Steve Bandrowczak: Yes, let me take the start of that, and then turn over for Xavier for numbers. We took a look at Q4 and we saw a strong signings in our services business and grow that, and that backlog looked extremely strong. We also see strengthening in our core business in the areas that we played today. So a combination of increase in orders, backlog and our service. And the other piece that Xavier mentioned was in our signings, we’re signing now at over 100% on revenue renewal in our core contracts and our services business. So those gives us good foundation for growth and stability as we go forward. Xavier?

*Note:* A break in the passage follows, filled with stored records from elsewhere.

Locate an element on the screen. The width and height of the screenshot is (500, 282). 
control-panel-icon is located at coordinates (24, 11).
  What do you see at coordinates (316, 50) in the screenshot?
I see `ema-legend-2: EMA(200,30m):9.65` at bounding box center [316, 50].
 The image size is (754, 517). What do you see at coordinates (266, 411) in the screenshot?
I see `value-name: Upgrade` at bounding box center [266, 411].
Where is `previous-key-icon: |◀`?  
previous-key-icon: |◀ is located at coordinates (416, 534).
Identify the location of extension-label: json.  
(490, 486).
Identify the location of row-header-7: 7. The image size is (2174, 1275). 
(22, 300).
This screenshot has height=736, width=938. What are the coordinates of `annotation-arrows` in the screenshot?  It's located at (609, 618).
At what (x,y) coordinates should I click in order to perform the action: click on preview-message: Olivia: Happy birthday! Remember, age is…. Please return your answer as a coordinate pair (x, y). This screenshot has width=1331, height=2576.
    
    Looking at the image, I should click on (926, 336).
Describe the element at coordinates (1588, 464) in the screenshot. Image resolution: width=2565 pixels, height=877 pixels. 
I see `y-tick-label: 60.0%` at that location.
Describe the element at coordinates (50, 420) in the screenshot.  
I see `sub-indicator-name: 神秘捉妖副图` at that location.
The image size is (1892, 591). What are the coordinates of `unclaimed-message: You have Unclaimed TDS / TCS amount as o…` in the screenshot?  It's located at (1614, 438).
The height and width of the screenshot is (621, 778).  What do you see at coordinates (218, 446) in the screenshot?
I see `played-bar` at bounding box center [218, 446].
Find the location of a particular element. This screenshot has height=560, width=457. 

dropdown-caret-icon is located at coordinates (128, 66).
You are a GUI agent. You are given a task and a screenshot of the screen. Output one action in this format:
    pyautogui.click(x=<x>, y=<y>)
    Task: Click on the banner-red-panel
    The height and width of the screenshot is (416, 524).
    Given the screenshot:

Xavier Heiss: Yes. Steve, I will add as well. So those are the macro conditions that we were observing, specifically in Europe quarter three, a little bit smoother in the quarter four. We see a little bit of easing specifically around the interest rate on both sides of what we found here. So this gives us a little bit of confidence on this revenue side. But the important thing, Samik, is when you look at the revenue, normalized revenue, as you mentioned it here, this is flat to minus 1% this is what the industry is seeing here. When we look also at the trend of return to office page volume and cut, we have also indicated that is telling us that the numbers that we put on paper here can be sustained.
Samik Chatterjee: Got it. Got it. Okay, and for my second one on cash flow, you did $649 million in 2023, there’s an operating income improvement of $100 million or so. And then you have the HPS transaction continue to sort of accrued some cash. So, maybe help us with the walk there and particularly what’s the restructuring piece in there as well. And why isn’t the cash flow guidance a bit more — a bit higher? Thank you, for 2024, I mean.
Xavier Heiss: Yes, Samik, that’s a good question. So free cash flow, we said at least $600 million at this stage of the year. The improvement in operating cash flow, which is directly related to the improvement of the operating income. We are still expecting our conversion rate from operating income or adjusted operating income to free cash flow being 70%, 80% range, which is what we are used to produce there. But for this year, as you mentioned it, we have a restructuring provision. Restructuring provision from a cash point of view has an impact of around $140 million. Then we have also an additional contribution in pension that you do in the U.S. and due to the profitability as well, additional cash tax is there. So when you net all of this, it gives us this number of around $600 million over time. We will provide more visibility quarter-by-quarter on how this trend is going.
Samik Chatterjee: Okay, great. Thank you. Thanks for taking my questions.
Xavier Heiss: Thank you, Samik.
Operator: Thank you. One moment for our next question. Our next question comes from the line of Erik Woodring from Morgan Stanley, your question please.
Erik Woodring: Hey guys. Thank you for taking my questions. I have a few as well. Steve, maybe if we just start, the helpful color on the renewal rates for large customers, can you maybe just help us understand what percentage of — I don’t know how you’d frame it, services, contracts those large customers represent, and then how to think about the rest of those cohorts, the same metric for smaller customers. I believe you have a fairly long tail of SMB customers. So how do renewal rates look for that cohort? And how do I think about the importance of the large enterprise versus kind of SMB customer set? And then I have a follow-up, please. Thank you.
Steve Bandrowczak: Yes, thanks Erik, I appreciate it. So it’s roughly about one third of our overall revenue. And so what we’re seeing there, is the opportunity to really embed IT and digital services on top of our core services contracts, as we start to see, and we’re seeing renewals come up year-over-year, we put a big focus on client centricity. And what that means is how do we help our clients drive productivity, how do we help them solve some of the biggest challenges they have. So if you think about headwinds, whether it’s around use of capital, whether it’s around labor pressure, whether it’s around pressure on profitability. We continue to bring products and solutions that helps them to offset that and that’s why we’ve been successful in our renewal rates up.
Same thing applies in our SMB businesses, right? When we look at our SMB, it’s probably even more of an opportunity. We see significant SMB has the same enterprise challenges with profitability due to increase of, whether it’s labor costs, whether it’s pressure on capital, whether it’s pressure on overall increase in costs, they’re looking to us to help to offset. So we continually bring solutions. We talked about some of these last quarter on some of the vertical solutions that we’re really focusing on. How do we help inside of healthcare? How do we help inside of universities, law firms, et cetera. And so as we look at those renewal rates, we continue to bring solutions on top of it and we’ve been very successful. And I’ve made the statement a couple of times now that we have a great opportunity to expand in existing accounts with products and services that we already have.